** What to do **
In the listing below, find each line with the string "screenshot" and return it.

** Material for this task **

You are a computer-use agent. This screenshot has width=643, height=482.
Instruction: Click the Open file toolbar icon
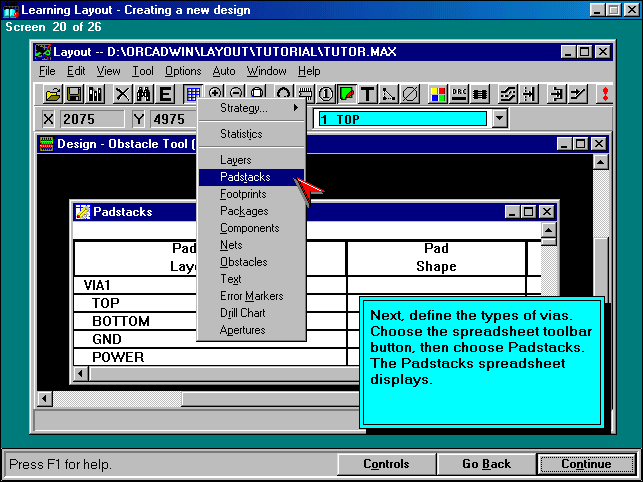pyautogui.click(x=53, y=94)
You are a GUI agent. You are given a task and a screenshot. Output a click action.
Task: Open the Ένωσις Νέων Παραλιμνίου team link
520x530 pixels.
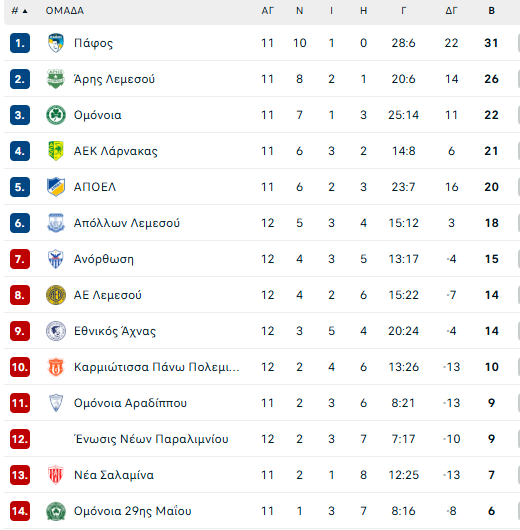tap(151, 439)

---

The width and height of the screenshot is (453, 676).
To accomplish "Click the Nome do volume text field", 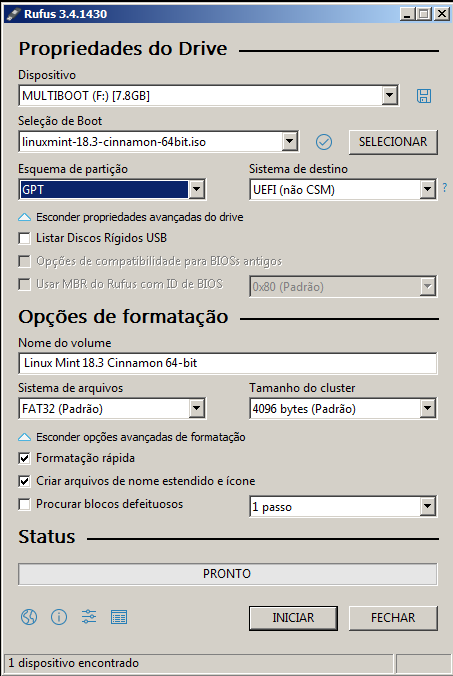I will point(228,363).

---

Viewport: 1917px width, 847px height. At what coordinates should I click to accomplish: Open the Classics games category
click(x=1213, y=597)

** Your solution **
You are a computer-use agent. This screenshot has width=643, height=482.
You are a GUI agent. You are given a task and a screenshot. Output a click action.
The width and height of the screenshot is (453, 676).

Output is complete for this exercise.